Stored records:
- Opening Delimiter -
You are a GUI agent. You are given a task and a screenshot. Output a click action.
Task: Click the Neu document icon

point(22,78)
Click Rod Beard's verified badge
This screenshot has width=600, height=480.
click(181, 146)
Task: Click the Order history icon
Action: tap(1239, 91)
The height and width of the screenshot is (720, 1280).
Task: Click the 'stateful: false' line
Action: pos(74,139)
- Closing Delimiter -
Exercise goal —
Please print the data above exactly as it appears.

Exercise solution —
You are a GUI agent. You are given a task and a screenshot. Output a click action.
Task: Click the Neu document icon

point(22,78)
Click Rod Beard's verified badge
This screenshot has width=600, height=480.
click(181, 146)
Task: Click the Order history icon
Action: tap(1239, 91)
The height and width of the screenshot is (720, 1280).
Task: Click the 'stateful: false' line
Action: pos(74,139)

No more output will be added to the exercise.